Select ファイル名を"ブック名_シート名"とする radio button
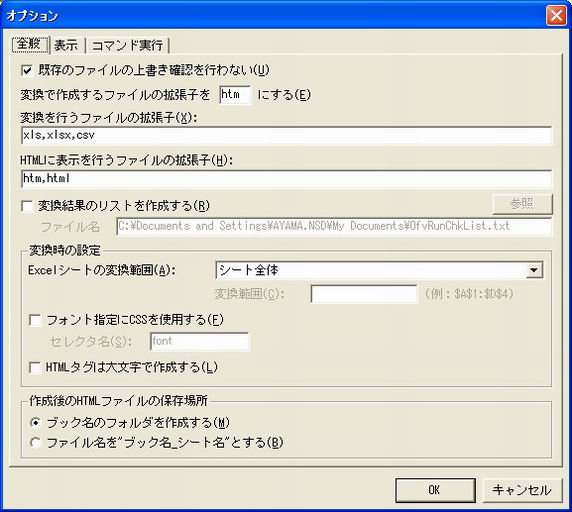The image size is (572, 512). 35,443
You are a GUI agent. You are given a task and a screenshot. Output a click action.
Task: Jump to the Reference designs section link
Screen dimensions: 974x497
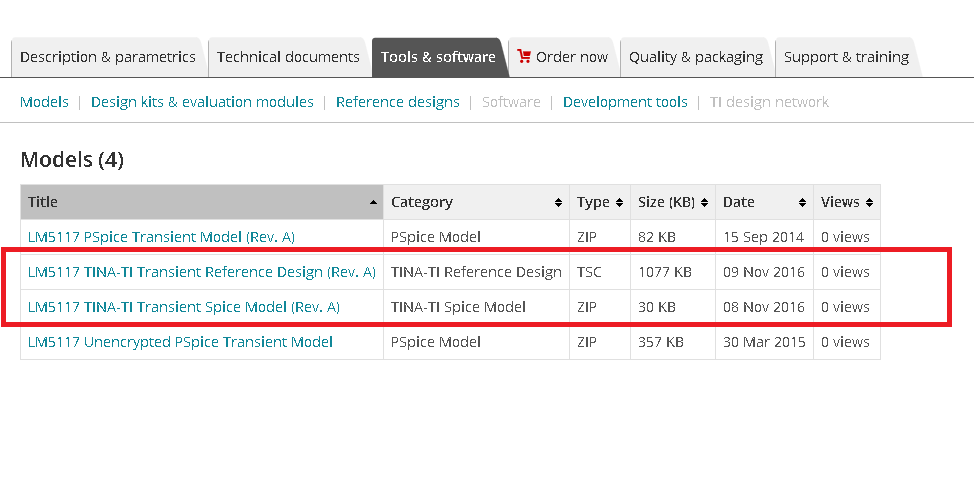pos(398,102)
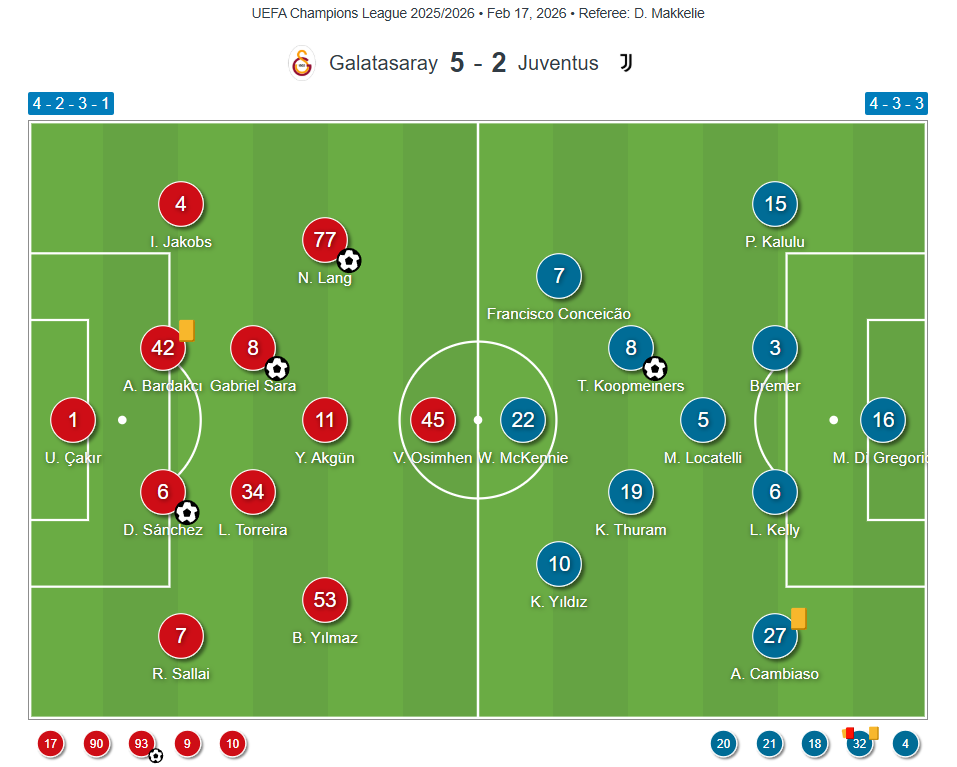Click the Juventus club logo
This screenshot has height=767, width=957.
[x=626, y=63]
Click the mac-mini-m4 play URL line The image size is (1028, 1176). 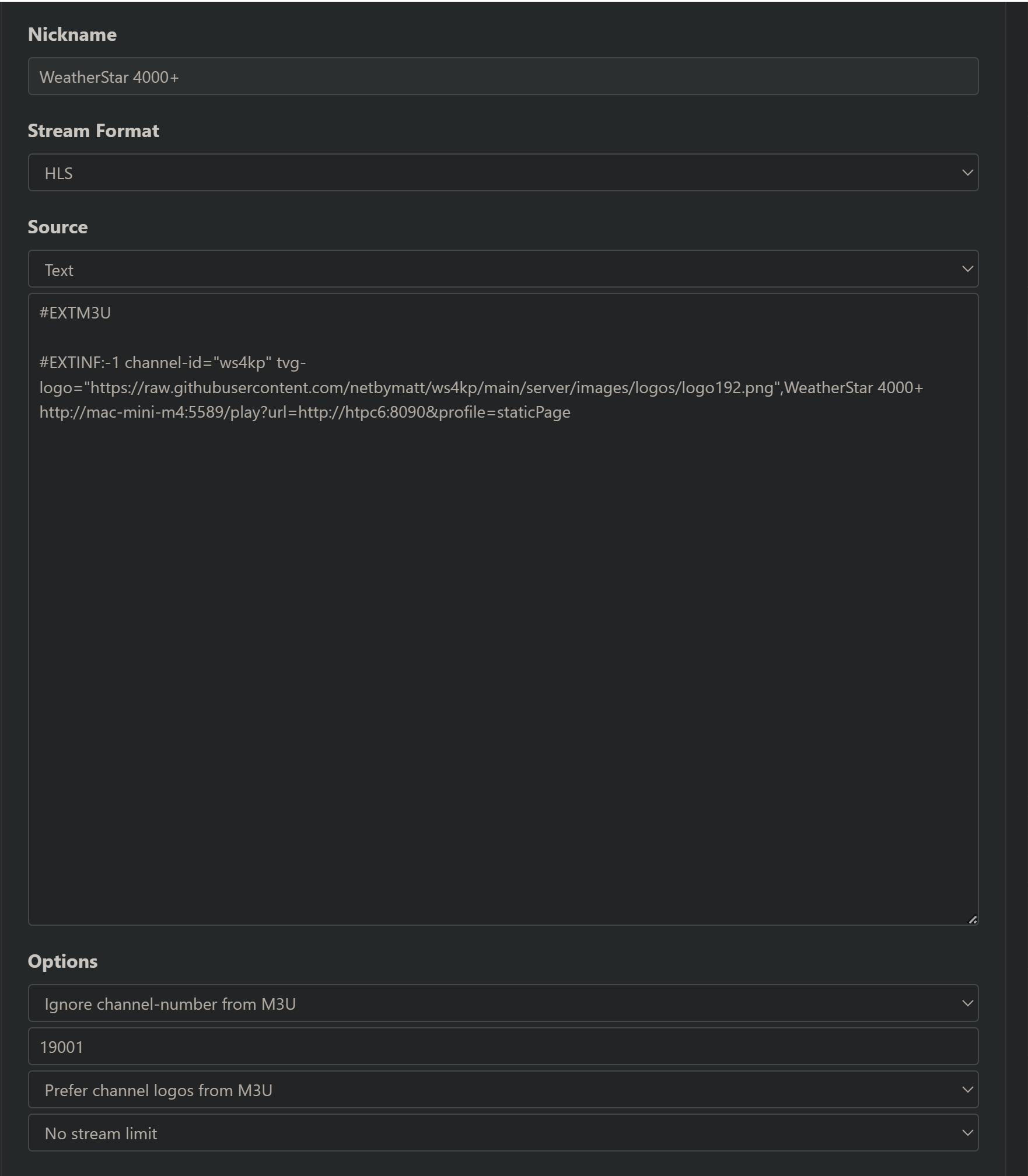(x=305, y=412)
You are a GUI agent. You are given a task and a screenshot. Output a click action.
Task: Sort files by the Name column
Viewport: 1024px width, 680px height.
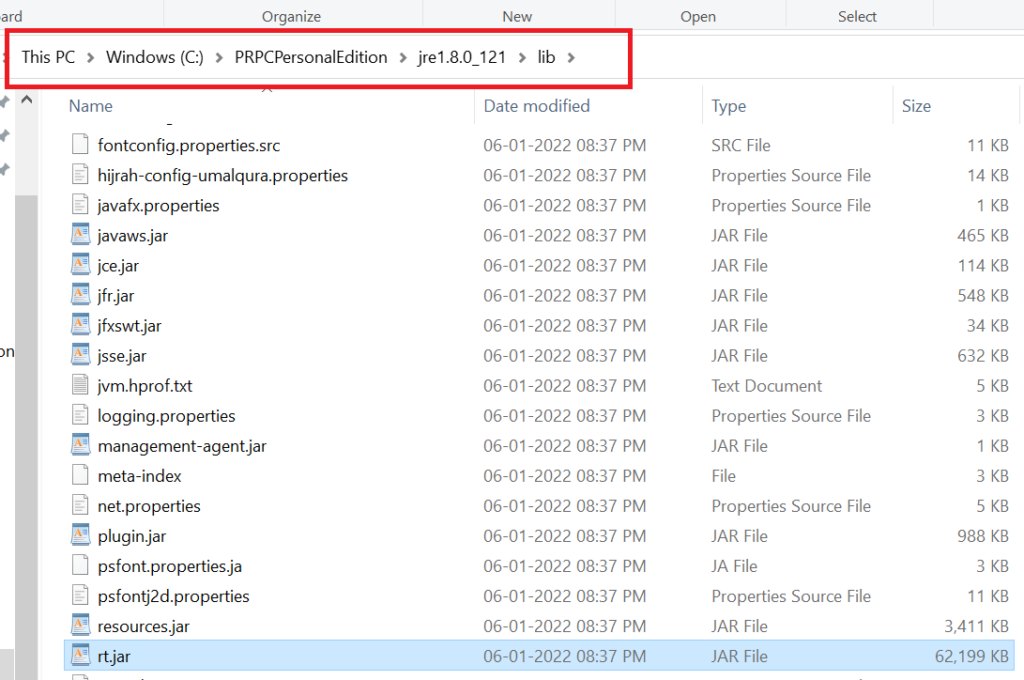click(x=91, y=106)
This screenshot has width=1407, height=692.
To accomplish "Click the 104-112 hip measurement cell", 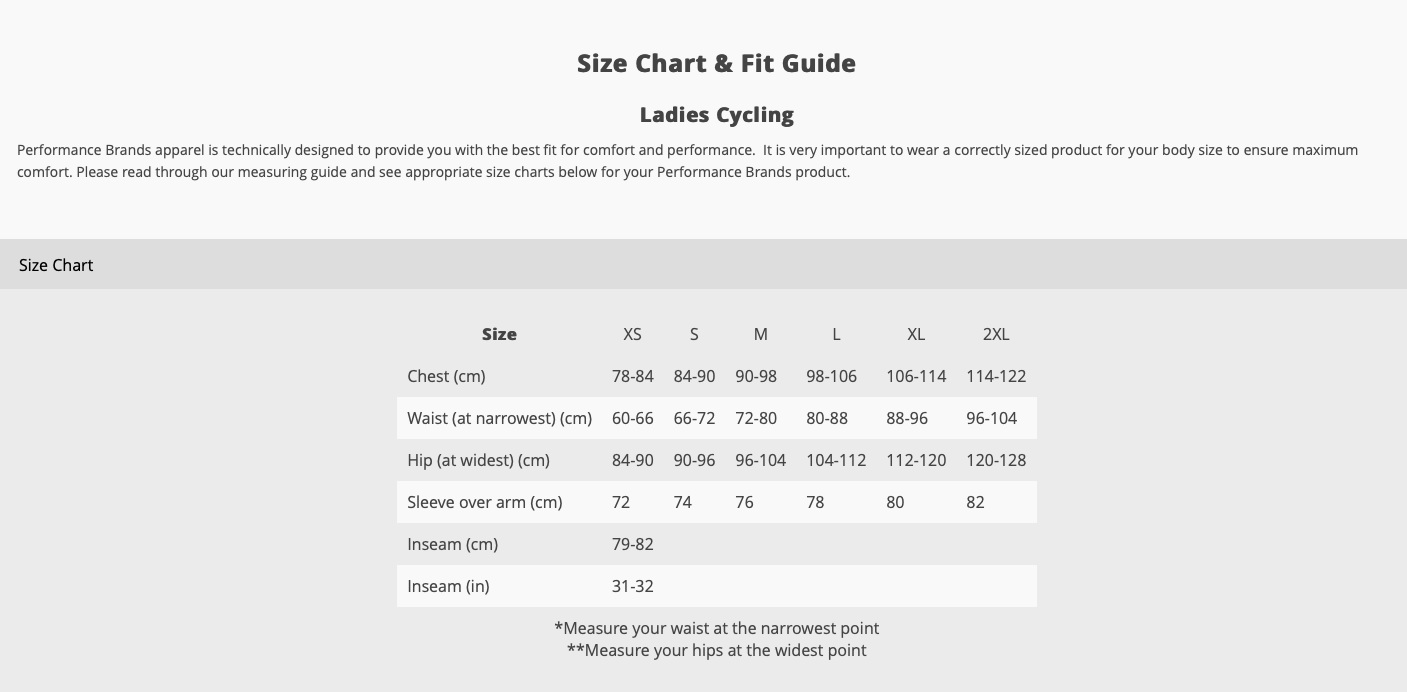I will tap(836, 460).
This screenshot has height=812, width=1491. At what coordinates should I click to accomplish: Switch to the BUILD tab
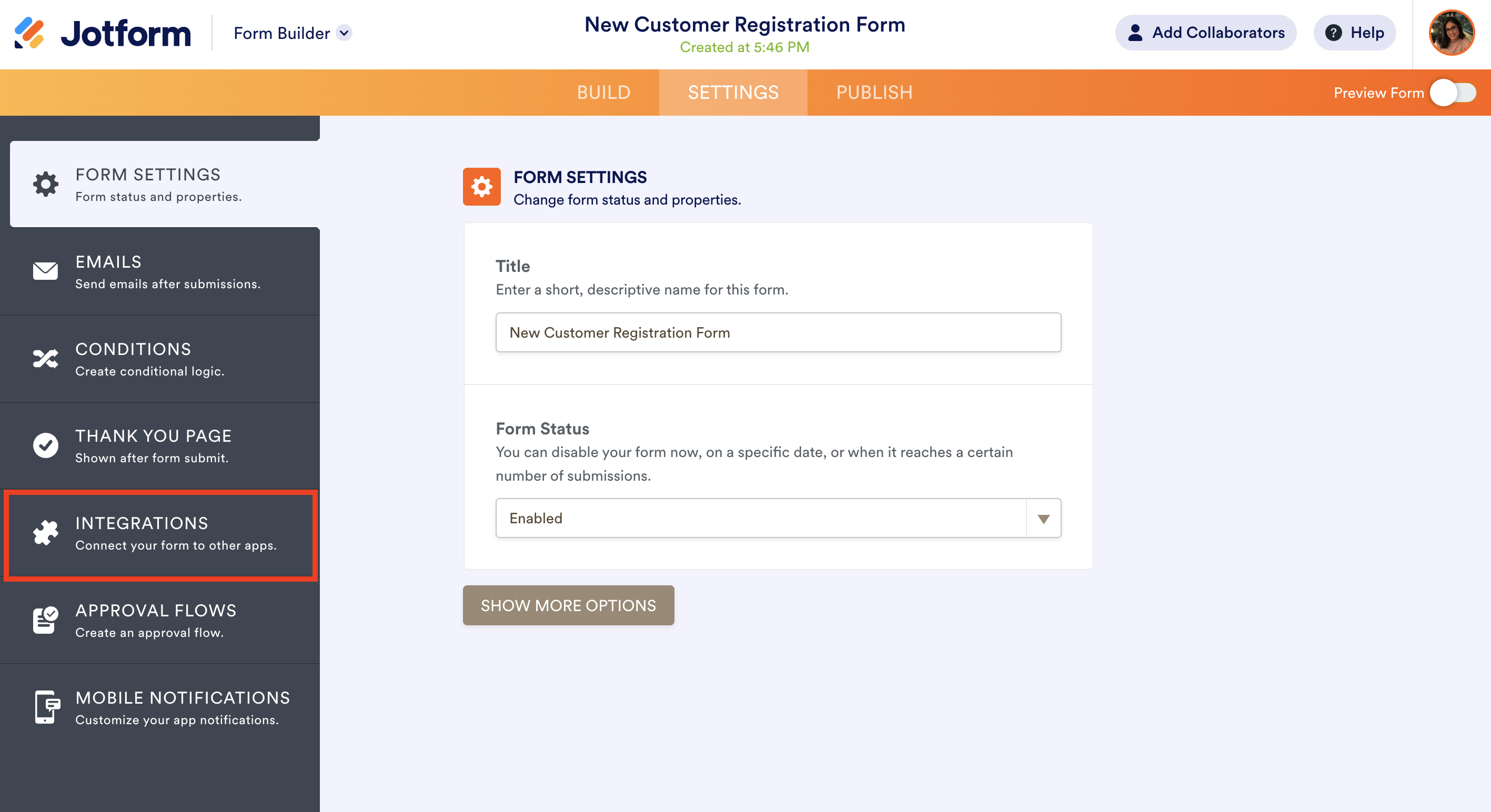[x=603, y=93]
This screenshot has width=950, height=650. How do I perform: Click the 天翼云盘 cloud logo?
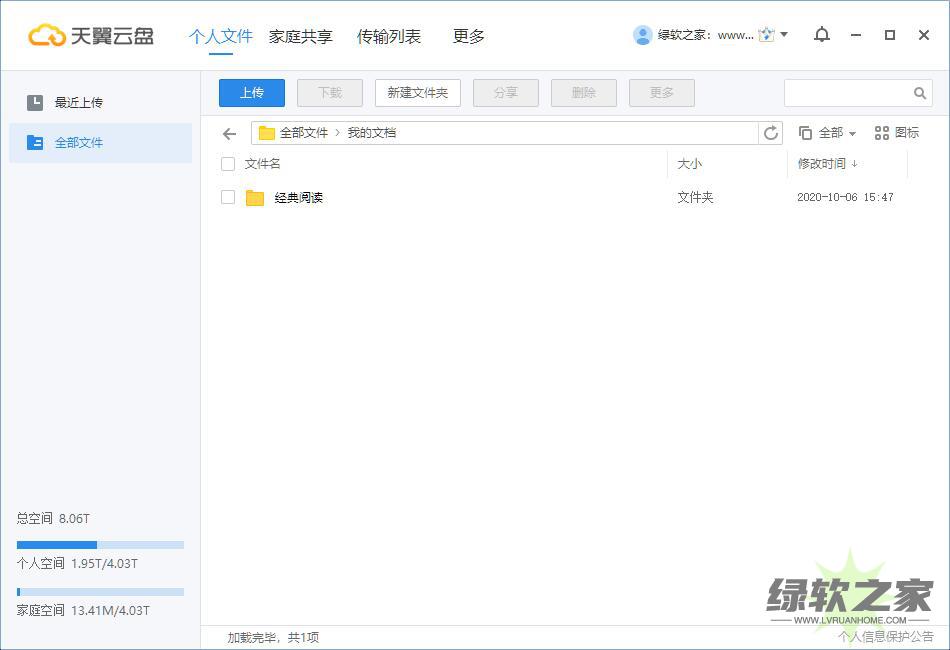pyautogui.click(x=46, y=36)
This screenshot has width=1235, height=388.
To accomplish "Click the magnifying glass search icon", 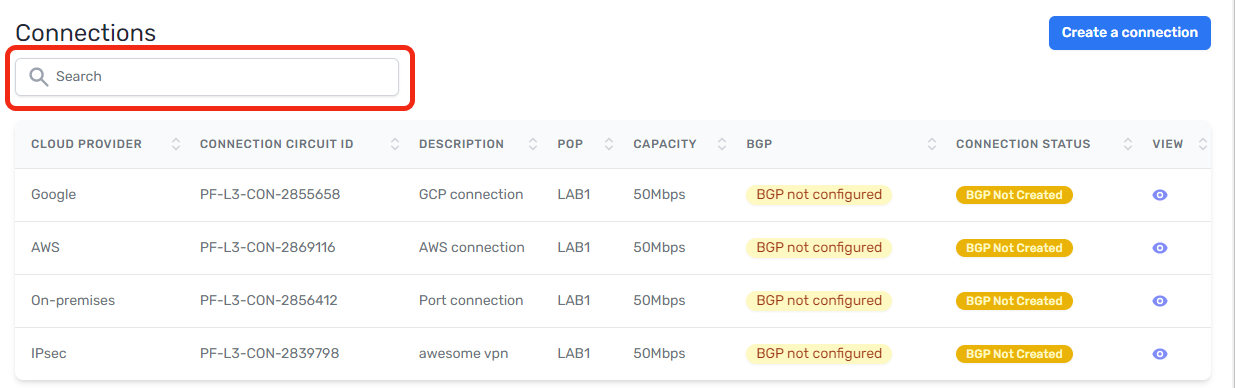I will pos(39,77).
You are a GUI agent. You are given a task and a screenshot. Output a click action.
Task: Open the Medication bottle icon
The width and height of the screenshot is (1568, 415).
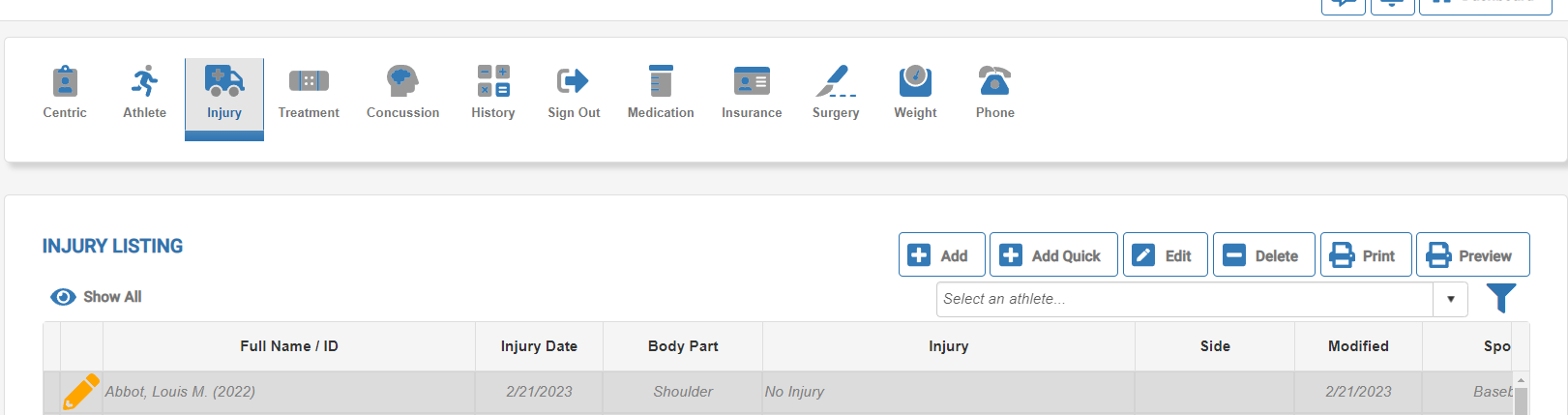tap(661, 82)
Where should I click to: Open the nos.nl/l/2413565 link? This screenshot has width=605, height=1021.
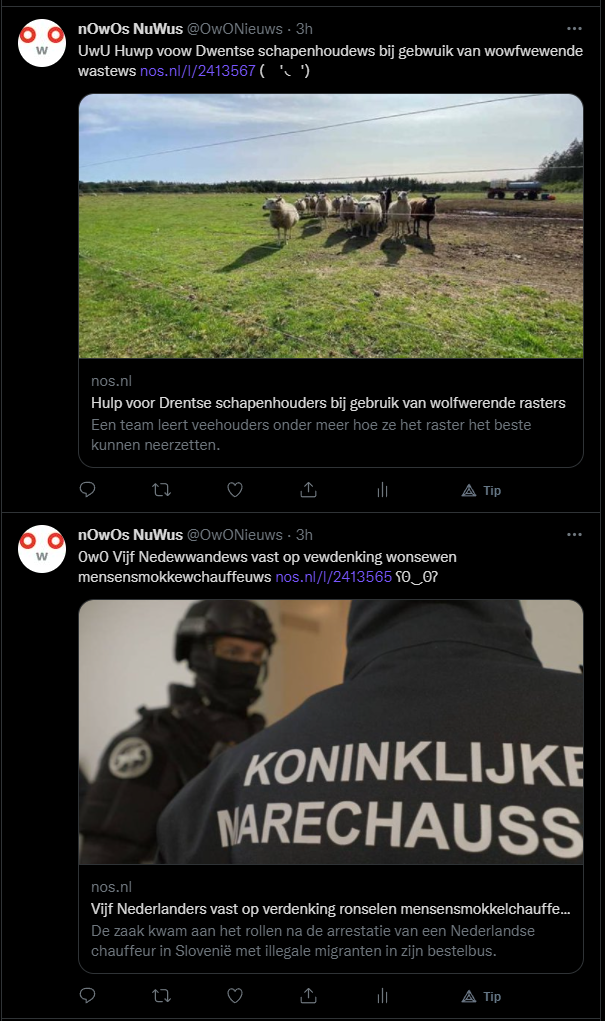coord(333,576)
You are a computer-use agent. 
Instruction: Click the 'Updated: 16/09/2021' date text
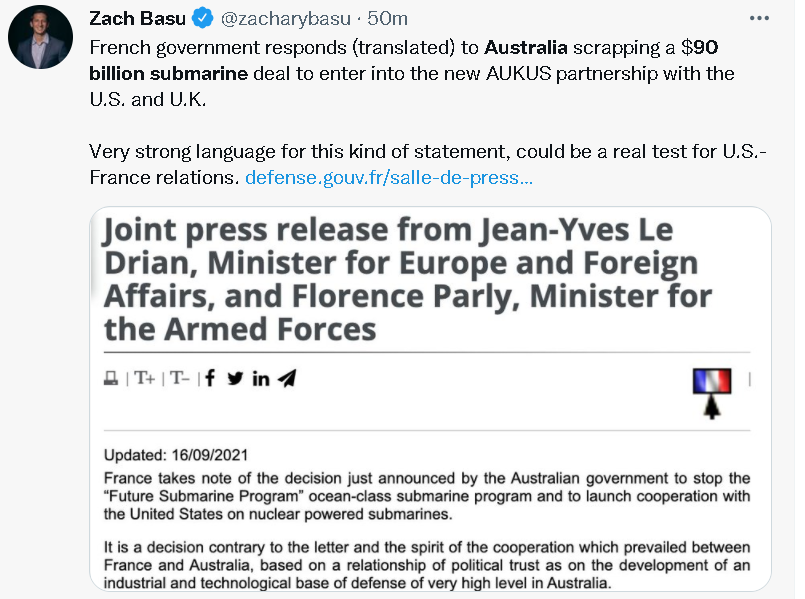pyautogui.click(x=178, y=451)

□ □ □

課題: 上の記録から、文字列「height」を含む行をすべて抜き出してください。大文字と小文字は区別します。

解答:
This screenshot has height=767, width=957.
Viewport: 1024px width, 680px height.
This screenshot has width=1407, height=692.
This screenshot has height=812, width=1491. At what coordinates should I click to accomplish: Switch to the BUILD tab
This screenshot has width=950, height=650. How do I perform: Click the 天翼云盘 cloud logo?
This screenshot has width=1235, height=388.
The width and height of the screenshot is (1568, 415).
Where should I click to: Open the nos.nl/l/2413565 link? This screenshot has width=605, height=1021.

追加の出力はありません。